JUNE 09 — The National Security Council Bill has has been gazetted as law yesterday and is now the National Security Council Act 2016. The legislation did not receive royal assent, as provided by Article 66(4A) of the Federal Constitution – a bill becomes law at the end of the 30 day period without the Yang di-Pertuan Agong’s assent.
The conference of Rulers in February said that some provisions in the bill should be refined. However, despite coalitions such at #TakNakDiktator reminding the Government that they should honour the request by the Council of Rulers, the National Security Council Bill was passed without the amendments.

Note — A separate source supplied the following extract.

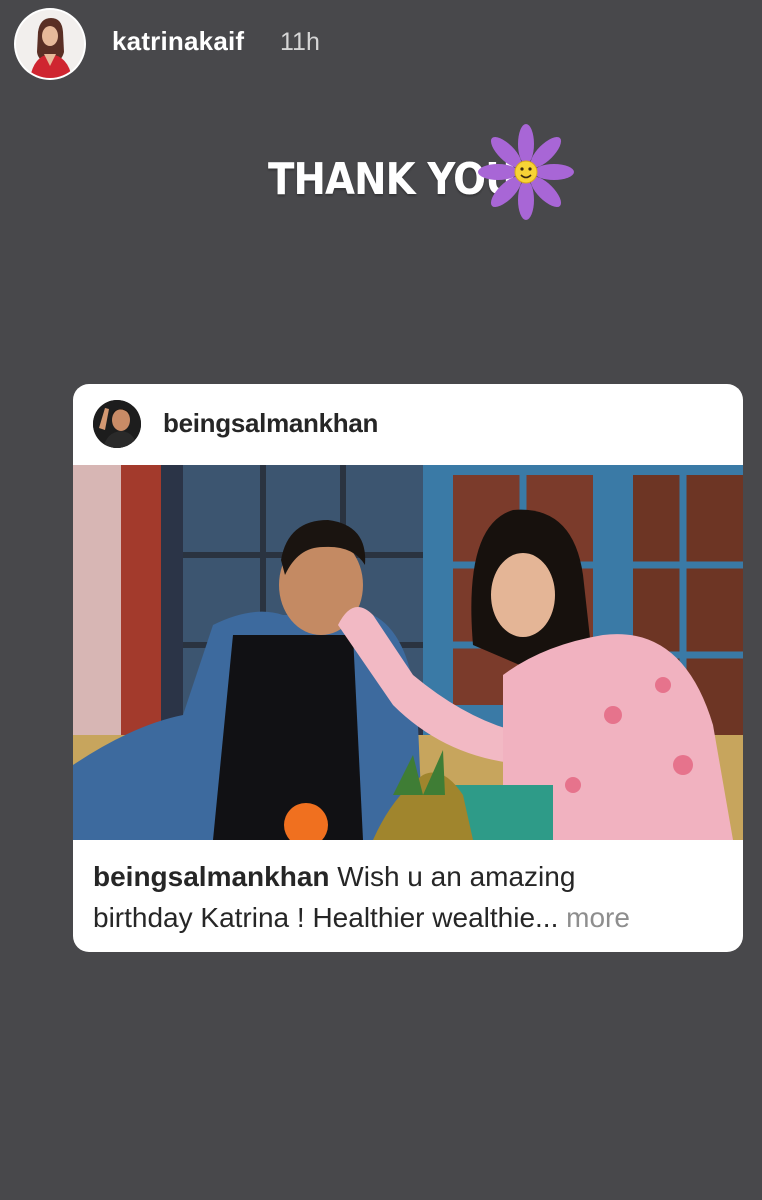  Describe the element at coordinates (178, 42) in the screenshot. I see `story-username: katrinakaif` at that location.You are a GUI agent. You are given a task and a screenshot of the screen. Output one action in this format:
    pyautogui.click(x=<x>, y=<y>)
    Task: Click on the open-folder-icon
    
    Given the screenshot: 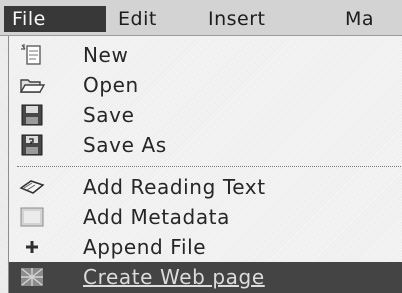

Various human rights group, civil society organisations and the Malaysian Bar have voiced concerns over the wide ranging powers of this controversial legislation which would effectively give the Prime Minister unprecedented power over military command.
Emergency powers which are vested in the Yang di-Pertuan Agong is now accessible to the Prime Minister under the National Security Council (NSC) headed by the PM. The NSC can direct any government entity, both federal and state, on matters of ‘national security’ which are ambiguous at best.
The NSC can also take control over any government entity for ‘operations concerning national security’ and there is no requirement that these powers be exercised only in the event of a threat.
The fact that terms such as ‘national security’ and ’security area’ to name a few, have not been defined in the National Security Council Act 2016 is of upmost concern and leaves us at the mercy of the Government to do as they like. With the mere mention of words such as ‘national security’ threat, the Government will now be able to strip away our rights under the constitution, which is terrifying.
National security should be defined in the context of our people’s safety, welfare and happiness, founded on principles of liberty and justice and not on laws such as the National Security Council Act 2016 which is an assault on democracy and a blatant abuse of human rights. Whether we accept it or not, the National Security Council Act 2016 is here to stay.